Benefits within each of the three state pension divisions are earned through employer, employee contributions and return on investments percentages. While some aspects of each division are similar, a few items such as retirement age may differ depending on the field in which the employee works.

  • Non-hazardous participants hired before September 1, 2008 contribute 5% of payroll while hazardous employee members pay 8%.
  • Non-hazardous employees hire after September 1, 2008 contribute 6% of pre-tax payroll. 5% of these funds are placed in KRS retirement funds while 1% is distributed into the employee’s health care fund. Hazardous members contribute 9% of payroll in which 8% is contributed to retirement while 1% is placed in health care fund.

Once the employee retires, funds in the KRS individual accounts transfer to the Retirement Allowance Account to be distributed to the retiree. Interest is acquired yearly on all funds in the KRS account. Pre-September 1, 2008 employees receive a minimum of 2% interest while those hired after September 1rst receive no less that 2.5%. Service credit years in employment determine both retirement age and the amount of benefits that will be received for each employee.

Vesting is based on the type of employment as some hazardous fields may need to retire earlier and there are over 30 ways in which employees can earn service credits for their work.  General vesting periods for all three divisions are age 65 with at least 60 months of continuous service or age 65 with a minimum of 48 months. For a detailed listing of all service credits and purchased credits refer to the KRS Employee Guidelines.

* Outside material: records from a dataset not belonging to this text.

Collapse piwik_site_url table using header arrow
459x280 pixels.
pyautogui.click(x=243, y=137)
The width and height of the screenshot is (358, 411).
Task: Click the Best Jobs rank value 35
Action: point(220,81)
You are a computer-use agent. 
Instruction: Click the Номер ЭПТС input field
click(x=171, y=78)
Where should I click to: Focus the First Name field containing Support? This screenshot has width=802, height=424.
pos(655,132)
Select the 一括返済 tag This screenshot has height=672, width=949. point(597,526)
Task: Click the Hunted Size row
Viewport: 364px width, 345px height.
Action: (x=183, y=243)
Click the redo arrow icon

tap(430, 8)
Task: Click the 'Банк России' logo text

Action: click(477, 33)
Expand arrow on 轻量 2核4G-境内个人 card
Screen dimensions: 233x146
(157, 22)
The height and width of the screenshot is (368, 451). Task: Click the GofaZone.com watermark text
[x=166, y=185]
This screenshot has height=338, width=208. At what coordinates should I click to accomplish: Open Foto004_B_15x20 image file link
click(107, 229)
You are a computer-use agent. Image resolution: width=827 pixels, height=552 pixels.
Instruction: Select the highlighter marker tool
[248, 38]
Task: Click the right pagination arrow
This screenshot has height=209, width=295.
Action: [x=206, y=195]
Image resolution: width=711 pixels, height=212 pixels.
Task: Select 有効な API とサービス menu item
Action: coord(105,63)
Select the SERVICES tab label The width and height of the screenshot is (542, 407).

Retirement age and benefits are determined by several factors; age, service credit, member start date and type of service which defines hazardous and non-hazardous classes. If an employee has both hazardous and non-hazardous benefits they will not be combined the employee will receive two separate retirement benefits based on each divisions separate factors. The following are individual general retirement factors:

Non-hazardous employee members:

Full benefit retirement age is:

  • 65 years with at least 48 months of service credit receives life time benefits equal to salary and service credit
  • A Retiree with over 27 year’s service credit may retire at any time with full benefits
  • Reduced benefits retirements can be completed when a member reaches between 25 and 27 service credit years before age 65 or at least age 55 with a minimum of 5 years service credit.
  • Those employed after Sep. 1, 2008 may retire with full benefits at age 57 when service credit added to age equals 87 in addition to prior requirements.

Benefits are based on the highest 5 year consecutive average annual pay, years of service combined with any purchased credits and multiplied by a retirement percentage determined by the board. Interest is calculated yearly and members will receive an annual statement.

If an employee with 25 years of service credit purchases an additional 5 years, the benefit amounts at retirement will be based on 30 years of credit

If an employee with 25 years of service credit purchases an additional 5 years, the benefit amounts at retirement will be based on 30 years of credit

Hazardous employee members:

  • Full benefit retirement can be received with 20 or more years of service credit at any age
  • Age 55 with at least 60 months of hazardous duty service credit may retire with full benefits
  • Reduced benefit retirement begins at age 50 with at least 15 years of hazardous service credit

Benefits are calculated based on the average 3 year highest consecutive wages, years of service credit combined with purchased credits and multiplied by a retirement percentage determined by the board. Interest is calculated yearly during the employee pre-retirement and annual statements keep members informed.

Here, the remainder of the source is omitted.